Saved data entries
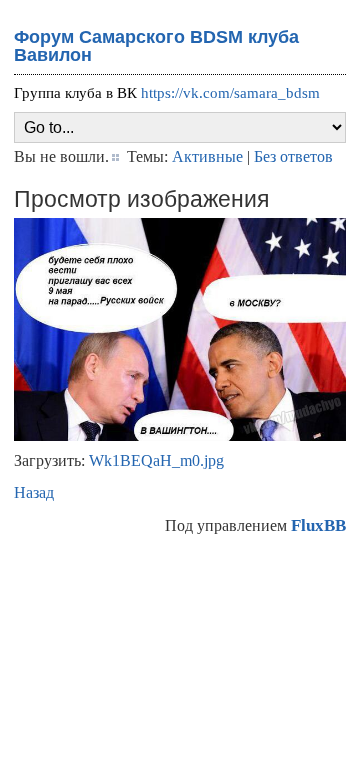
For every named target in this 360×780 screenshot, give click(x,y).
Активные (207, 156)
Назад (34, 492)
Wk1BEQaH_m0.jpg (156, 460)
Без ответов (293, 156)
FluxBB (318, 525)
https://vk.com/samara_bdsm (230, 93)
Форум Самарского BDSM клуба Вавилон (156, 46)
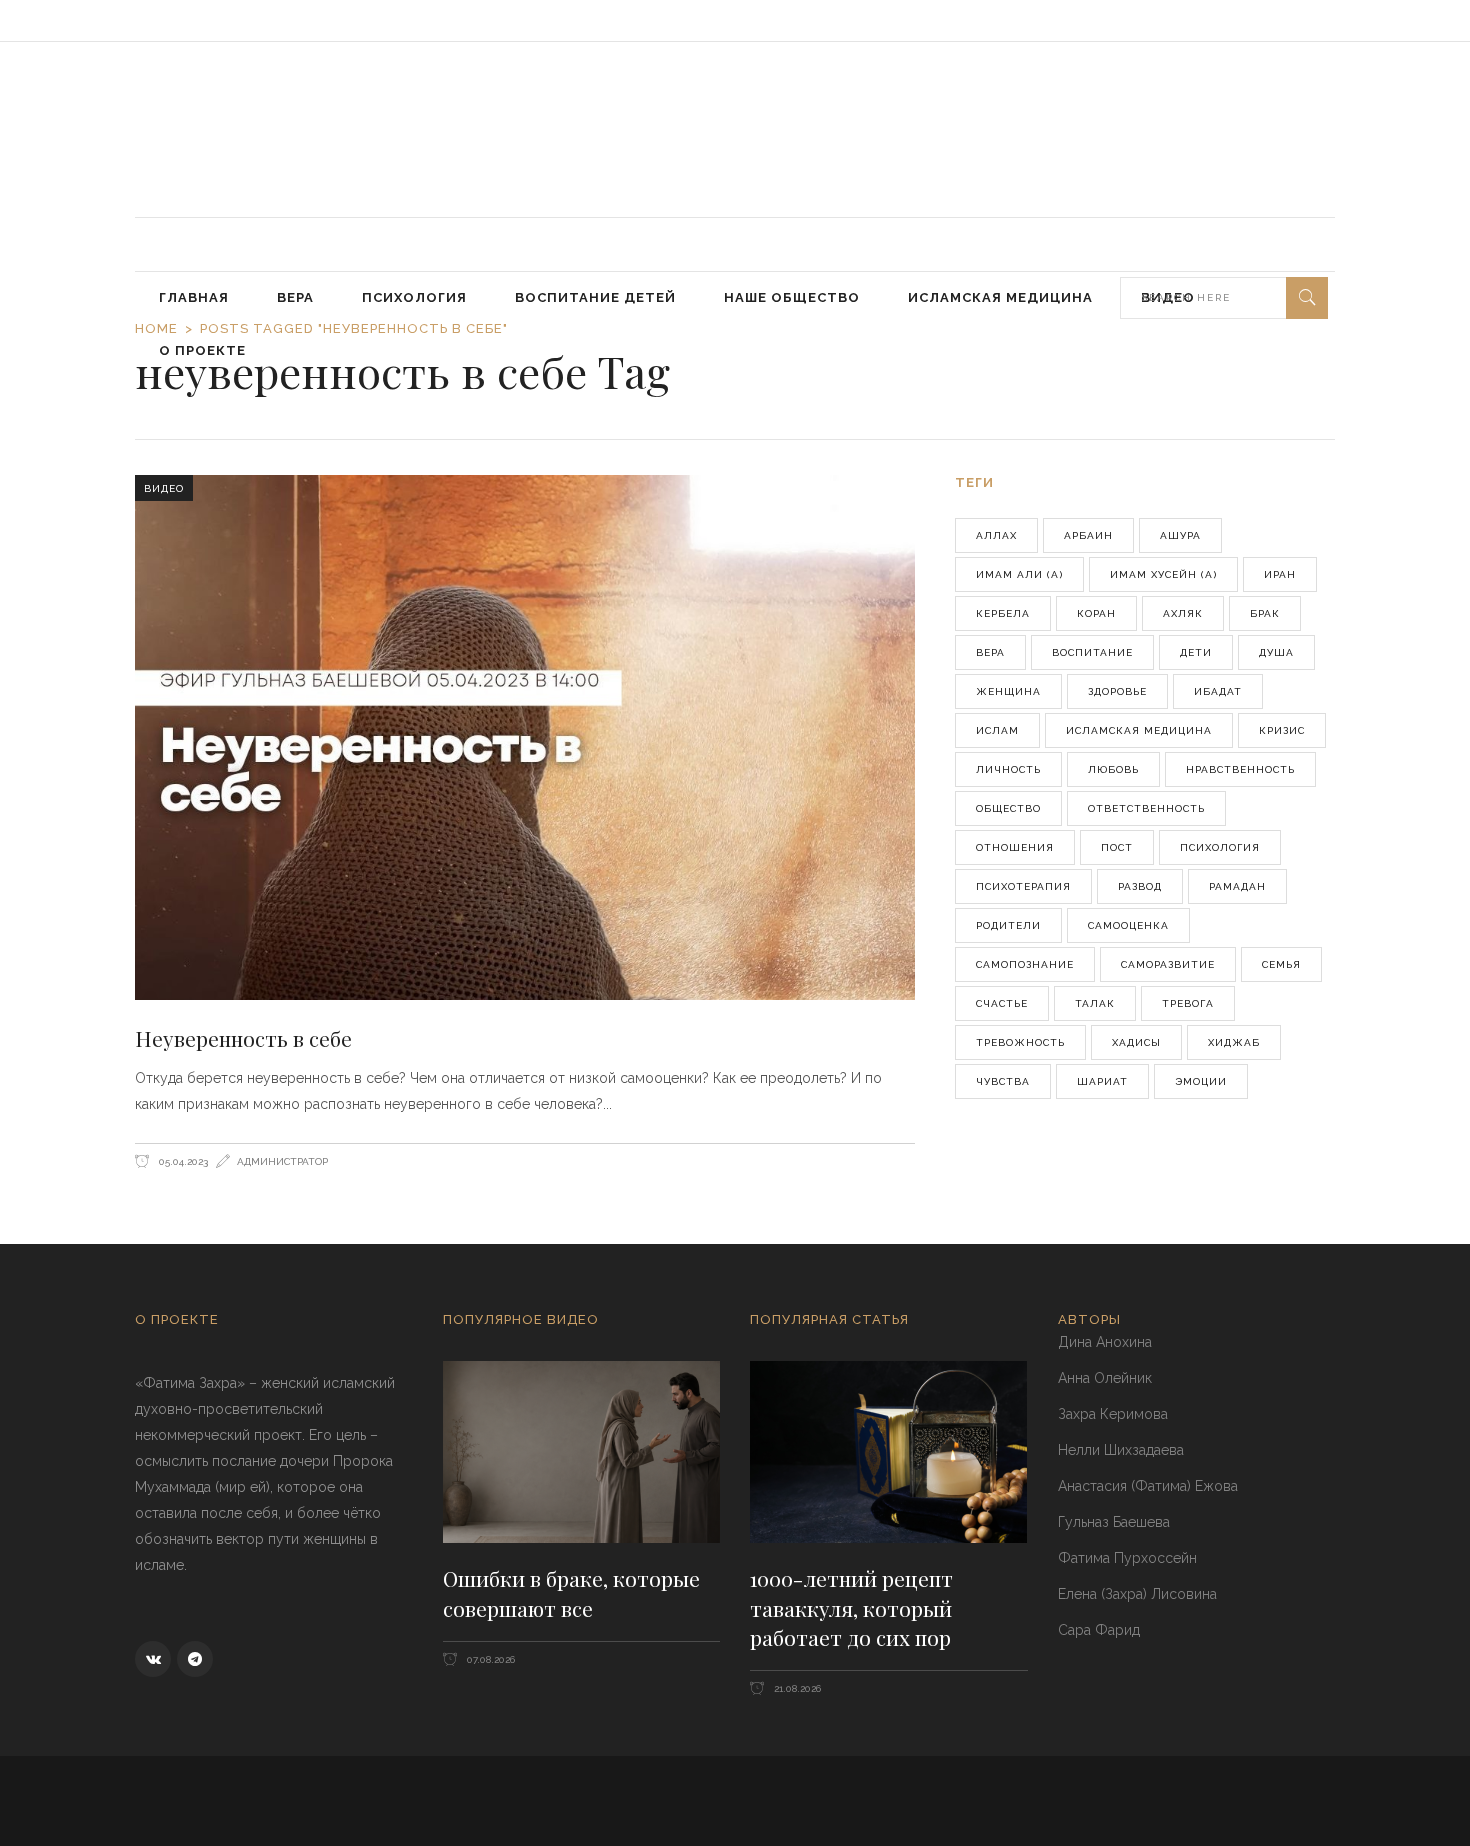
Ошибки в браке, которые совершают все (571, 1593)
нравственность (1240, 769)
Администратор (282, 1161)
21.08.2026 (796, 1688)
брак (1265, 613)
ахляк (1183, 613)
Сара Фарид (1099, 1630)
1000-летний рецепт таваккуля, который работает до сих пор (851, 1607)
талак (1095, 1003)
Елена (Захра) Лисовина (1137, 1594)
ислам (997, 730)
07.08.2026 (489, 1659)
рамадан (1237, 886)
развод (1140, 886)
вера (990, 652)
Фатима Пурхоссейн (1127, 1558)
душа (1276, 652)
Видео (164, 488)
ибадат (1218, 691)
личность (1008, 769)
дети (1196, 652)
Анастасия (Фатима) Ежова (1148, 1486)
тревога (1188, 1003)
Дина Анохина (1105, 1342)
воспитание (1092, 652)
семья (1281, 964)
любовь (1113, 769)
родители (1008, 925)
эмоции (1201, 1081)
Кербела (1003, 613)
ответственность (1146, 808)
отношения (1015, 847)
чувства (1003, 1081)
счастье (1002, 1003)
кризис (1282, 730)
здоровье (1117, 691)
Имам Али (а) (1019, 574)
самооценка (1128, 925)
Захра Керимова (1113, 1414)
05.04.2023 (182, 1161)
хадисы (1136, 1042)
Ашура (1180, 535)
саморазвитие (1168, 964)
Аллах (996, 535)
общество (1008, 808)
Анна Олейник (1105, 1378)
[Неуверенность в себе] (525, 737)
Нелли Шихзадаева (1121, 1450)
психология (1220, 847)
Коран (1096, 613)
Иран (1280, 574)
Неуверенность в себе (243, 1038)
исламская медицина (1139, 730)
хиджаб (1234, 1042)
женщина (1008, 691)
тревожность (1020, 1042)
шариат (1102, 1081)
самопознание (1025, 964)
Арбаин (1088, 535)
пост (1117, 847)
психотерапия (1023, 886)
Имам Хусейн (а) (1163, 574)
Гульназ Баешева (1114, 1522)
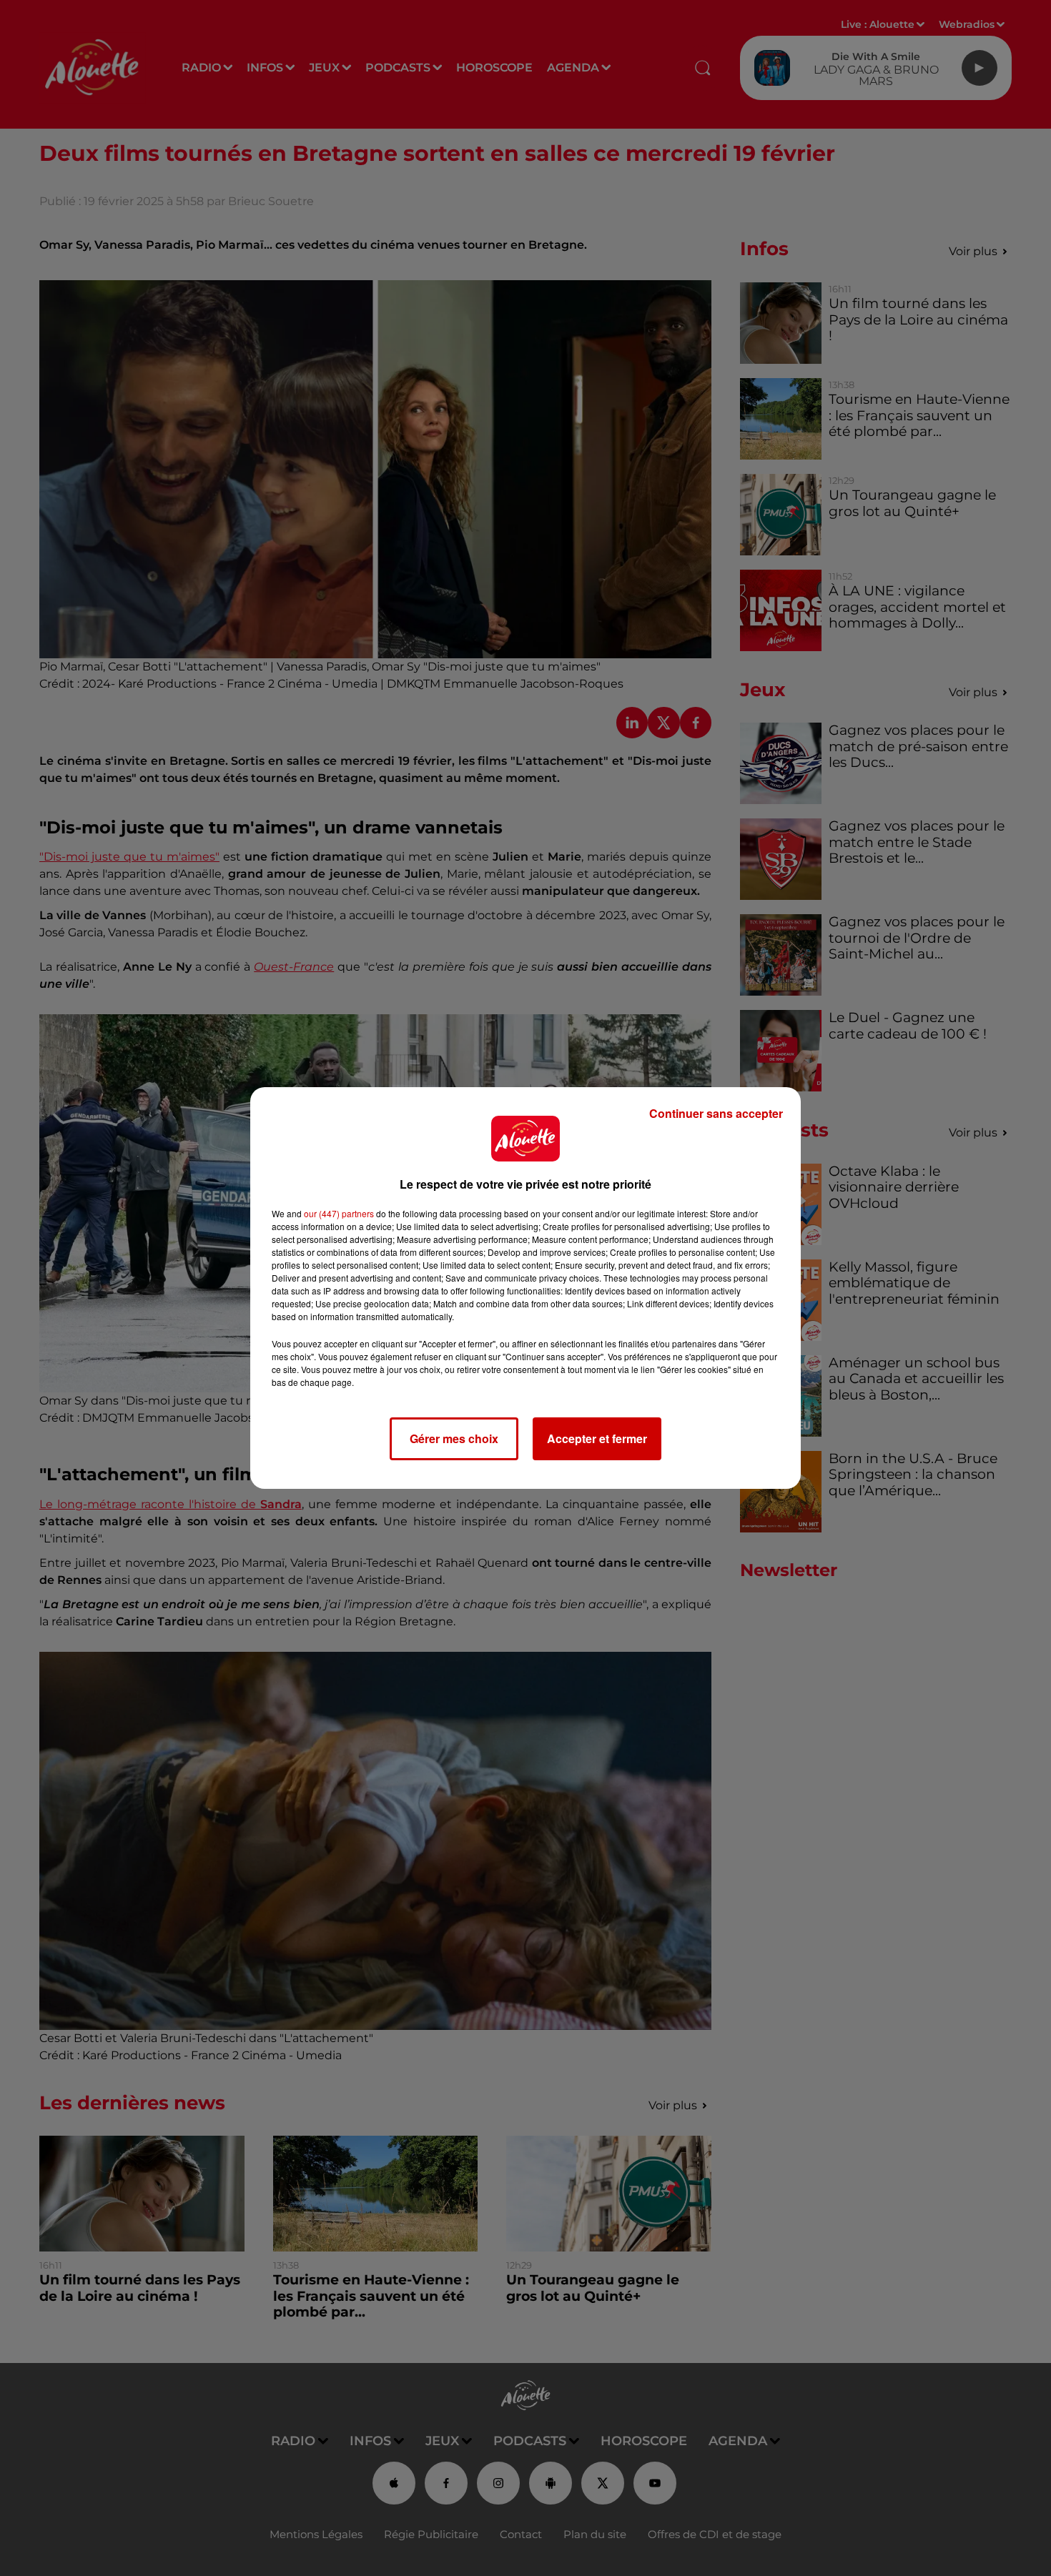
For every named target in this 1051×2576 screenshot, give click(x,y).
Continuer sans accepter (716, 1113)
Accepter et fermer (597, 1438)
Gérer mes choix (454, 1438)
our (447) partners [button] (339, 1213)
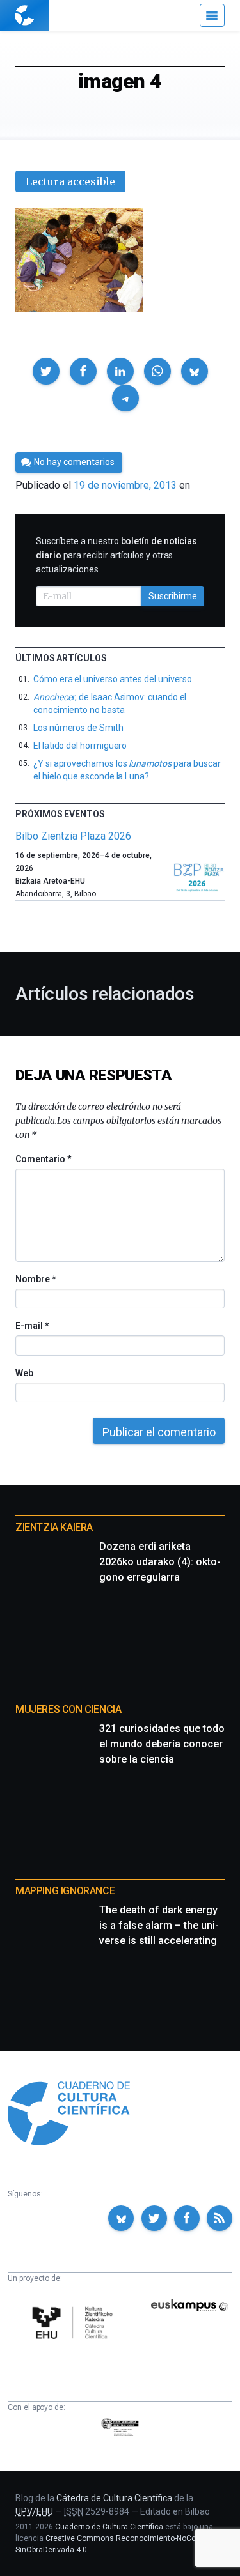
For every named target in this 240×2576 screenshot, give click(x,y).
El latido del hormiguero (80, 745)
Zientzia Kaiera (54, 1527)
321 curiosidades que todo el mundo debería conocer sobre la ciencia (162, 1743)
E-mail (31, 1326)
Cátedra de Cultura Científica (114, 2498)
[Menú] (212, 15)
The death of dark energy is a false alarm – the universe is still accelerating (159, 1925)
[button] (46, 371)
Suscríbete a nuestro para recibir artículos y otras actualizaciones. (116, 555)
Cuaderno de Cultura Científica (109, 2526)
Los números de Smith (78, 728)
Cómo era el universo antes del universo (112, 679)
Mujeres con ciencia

» Assigned task
Search the data for the string "Científica" and copy every line where it appears.

» Response to this task
Cátedra de Cultura Científica (114, 2498)
Cuaderno de Cultura Científica (109, 2526)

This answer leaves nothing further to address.